Pour l’Occident, la signification de ce retour de la Russie sur la scène du monde est une triple menace. Energétique d’abord, puisque la finlandisation de la Géorgie est censée mettre l’oléoduc BTC (Bakou-Tbilissi-Ceyhan), et, avec lui le pétrole et le gaz de la Caspienne, sous la coupe russe. Régional ensuite, puisque le sort des Géorgiens a évidemment valeur d’avertissement pour les autres anciens de son glacis. Mondial enfin, puisque Moscou a non seulement tracé à leurs frais les limites de sa sphère directe d’influence, où elle entend agir sans concurrents, mais encore a signifié à son adversaire américain qu’il la trouvera sur son chemin partout où ses intérêts sont en jeu, notamment au Proche et au Moyen-Orient. Quelque peu masqué par la crise du Caucase, un axe Moscou-Téhéran-Bagdad-Damas se met discrètement en place. Si ce n’est pas la Guerre froide, cela en a tout de même les apparences. Sauf une : il n’y a plus de rivalité idéologique entre les blocs. On se console comme on peut.
Or, face au danger, l’Occident montre tous les signes de sa débilité coutumière. Saignés par cinq ans de guerre en Irak, impuissants à imposer la paix au Proche-Orient, impopulaires comme jamais et empêtrés dans une interminable campagne électorale, les États-Unis sont condamnés aux gesticulations symboliques. L’Europe est divisée comme à son habitude. La « nouvelle » tremble de peur et pousse à la fermeté, la « vieille » a peur de trembler de froid et freine des quatre fers. Il faut dire que plus du tiers du gaz allemand, le quart du gaz italien et 20 % du gaz français proviennent de la Russie, et que la demande va croissant.

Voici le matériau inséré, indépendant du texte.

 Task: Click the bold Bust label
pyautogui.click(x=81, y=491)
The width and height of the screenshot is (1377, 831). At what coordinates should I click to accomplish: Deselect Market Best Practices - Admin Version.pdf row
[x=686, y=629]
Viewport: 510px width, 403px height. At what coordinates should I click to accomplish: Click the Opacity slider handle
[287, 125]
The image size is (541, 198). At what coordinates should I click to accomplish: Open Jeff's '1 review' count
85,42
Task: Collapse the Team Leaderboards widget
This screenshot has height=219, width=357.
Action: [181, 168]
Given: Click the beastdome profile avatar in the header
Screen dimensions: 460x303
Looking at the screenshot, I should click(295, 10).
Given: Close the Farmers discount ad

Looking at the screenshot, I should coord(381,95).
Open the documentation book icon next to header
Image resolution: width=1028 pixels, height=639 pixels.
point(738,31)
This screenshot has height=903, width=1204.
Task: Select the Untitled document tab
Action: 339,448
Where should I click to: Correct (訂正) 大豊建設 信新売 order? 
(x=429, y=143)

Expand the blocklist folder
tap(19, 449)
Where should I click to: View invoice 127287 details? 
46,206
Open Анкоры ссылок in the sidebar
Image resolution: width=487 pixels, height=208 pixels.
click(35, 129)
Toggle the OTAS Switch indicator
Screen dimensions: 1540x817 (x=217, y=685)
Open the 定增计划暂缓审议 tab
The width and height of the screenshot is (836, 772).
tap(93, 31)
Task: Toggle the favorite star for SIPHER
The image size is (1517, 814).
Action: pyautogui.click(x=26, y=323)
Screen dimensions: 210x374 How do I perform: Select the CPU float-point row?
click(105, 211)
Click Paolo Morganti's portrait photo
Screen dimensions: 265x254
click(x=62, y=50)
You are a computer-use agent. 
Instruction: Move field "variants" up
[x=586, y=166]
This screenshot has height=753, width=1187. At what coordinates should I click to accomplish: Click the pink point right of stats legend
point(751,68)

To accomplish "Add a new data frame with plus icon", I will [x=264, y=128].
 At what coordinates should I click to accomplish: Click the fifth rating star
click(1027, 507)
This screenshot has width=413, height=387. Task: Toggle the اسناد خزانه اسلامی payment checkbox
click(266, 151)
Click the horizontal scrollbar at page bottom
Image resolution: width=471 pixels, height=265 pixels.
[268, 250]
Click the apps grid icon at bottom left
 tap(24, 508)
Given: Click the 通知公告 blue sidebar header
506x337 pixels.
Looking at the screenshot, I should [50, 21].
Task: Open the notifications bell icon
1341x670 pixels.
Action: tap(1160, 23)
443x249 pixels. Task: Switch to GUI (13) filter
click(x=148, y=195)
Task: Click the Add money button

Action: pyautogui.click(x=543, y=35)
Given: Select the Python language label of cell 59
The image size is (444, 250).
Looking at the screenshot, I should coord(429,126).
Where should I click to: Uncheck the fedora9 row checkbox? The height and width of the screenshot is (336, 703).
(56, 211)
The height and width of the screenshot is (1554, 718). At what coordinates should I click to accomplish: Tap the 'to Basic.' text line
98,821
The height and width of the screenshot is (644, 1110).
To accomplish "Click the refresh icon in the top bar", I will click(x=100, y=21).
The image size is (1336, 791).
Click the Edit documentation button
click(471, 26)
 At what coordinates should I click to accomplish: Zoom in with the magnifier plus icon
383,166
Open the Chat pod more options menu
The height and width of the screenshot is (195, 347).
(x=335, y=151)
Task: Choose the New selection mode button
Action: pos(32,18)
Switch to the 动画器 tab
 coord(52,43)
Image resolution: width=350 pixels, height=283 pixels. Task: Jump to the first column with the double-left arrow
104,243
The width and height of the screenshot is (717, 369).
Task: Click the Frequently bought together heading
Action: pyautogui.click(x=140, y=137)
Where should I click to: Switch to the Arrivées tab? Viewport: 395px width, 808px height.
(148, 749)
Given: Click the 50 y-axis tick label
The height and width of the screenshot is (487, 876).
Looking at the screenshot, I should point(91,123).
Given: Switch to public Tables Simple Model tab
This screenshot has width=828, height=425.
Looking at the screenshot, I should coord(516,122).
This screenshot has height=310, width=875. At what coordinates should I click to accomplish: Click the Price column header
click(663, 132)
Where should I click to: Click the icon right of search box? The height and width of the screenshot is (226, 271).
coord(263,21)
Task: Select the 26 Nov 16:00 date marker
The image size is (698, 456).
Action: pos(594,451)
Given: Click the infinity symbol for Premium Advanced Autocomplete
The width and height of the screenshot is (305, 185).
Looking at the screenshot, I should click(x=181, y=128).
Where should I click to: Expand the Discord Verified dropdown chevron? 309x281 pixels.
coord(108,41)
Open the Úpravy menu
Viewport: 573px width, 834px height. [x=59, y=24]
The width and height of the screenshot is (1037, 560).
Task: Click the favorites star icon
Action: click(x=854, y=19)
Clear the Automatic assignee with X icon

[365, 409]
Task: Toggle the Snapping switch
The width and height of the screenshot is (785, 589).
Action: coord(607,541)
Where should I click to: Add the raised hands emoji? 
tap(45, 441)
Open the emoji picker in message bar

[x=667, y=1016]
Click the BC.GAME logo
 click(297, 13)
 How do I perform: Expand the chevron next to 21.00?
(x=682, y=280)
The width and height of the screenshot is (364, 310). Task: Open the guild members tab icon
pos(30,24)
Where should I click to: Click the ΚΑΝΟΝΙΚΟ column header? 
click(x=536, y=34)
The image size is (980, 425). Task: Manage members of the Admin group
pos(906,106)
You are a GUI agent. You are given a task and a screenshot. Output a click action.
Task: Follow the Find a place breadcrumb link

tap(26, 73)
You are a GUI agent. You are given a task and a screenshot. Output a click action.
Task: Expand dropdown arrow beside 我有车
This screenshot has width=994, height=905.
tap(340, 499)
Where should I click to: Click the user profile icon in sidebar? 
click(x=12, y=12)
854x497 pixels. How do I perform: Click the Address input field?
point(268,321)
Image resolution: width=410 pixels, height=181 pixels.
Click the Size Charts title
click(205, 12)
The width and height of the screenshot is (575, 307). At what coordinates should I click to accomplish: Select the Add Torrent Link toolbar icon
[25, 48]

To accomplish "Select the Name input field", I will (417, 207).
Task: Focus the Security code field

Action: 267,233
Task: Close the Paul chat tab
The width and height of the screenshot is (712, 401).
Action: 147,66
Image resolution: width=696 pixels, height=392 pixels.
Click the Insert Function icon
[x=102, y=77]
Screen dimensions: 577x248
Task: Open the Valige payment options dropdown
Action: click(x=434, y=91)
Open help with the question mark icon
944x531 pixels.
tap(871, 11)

Que faire ? D’abord, réfléchir, ensuite, arrêter une politique cohérente et s’y tenir. Le « retour » de la Russie était inévitable. Ce n’est pas lui qui fait problème, mais la nature paranoïaque du régime russe actuel. Aussi bien, il importe de ne pas exciter cette affection en l’alimentant par des actes dont l’urgence n’a rien d’évident. Ainsi, s’il n’y a aucune raison d’interdire à jamais la porte de l’OTAN aux États successeurs de l’empire soviétique, il n’est pas nécessaire de se dépêcher. En passant soit dit, l’Alliance aurait eu bonne mine si, ayant accepté la Géorgie en son sein, elle avait prouvé à la face du monde son incapacité à respecter sa propre charte en restant les bras croisés face à l’agression russe. Mais, dit-on à Tbilissi et à Varsovie, c’est précisément parce que la candidature de la Géorgie a été différée lors du sommet de Bucarest que les Russes, qui ne comprennent que les rapports de force, ont osé. Je ne suis pas convaincu. Ils y seraient allés de toute façon. C’est bien plutôt parce que personne n’avait l’intention de mourir pour Tbilissi que la candidature géorgienne a été différée.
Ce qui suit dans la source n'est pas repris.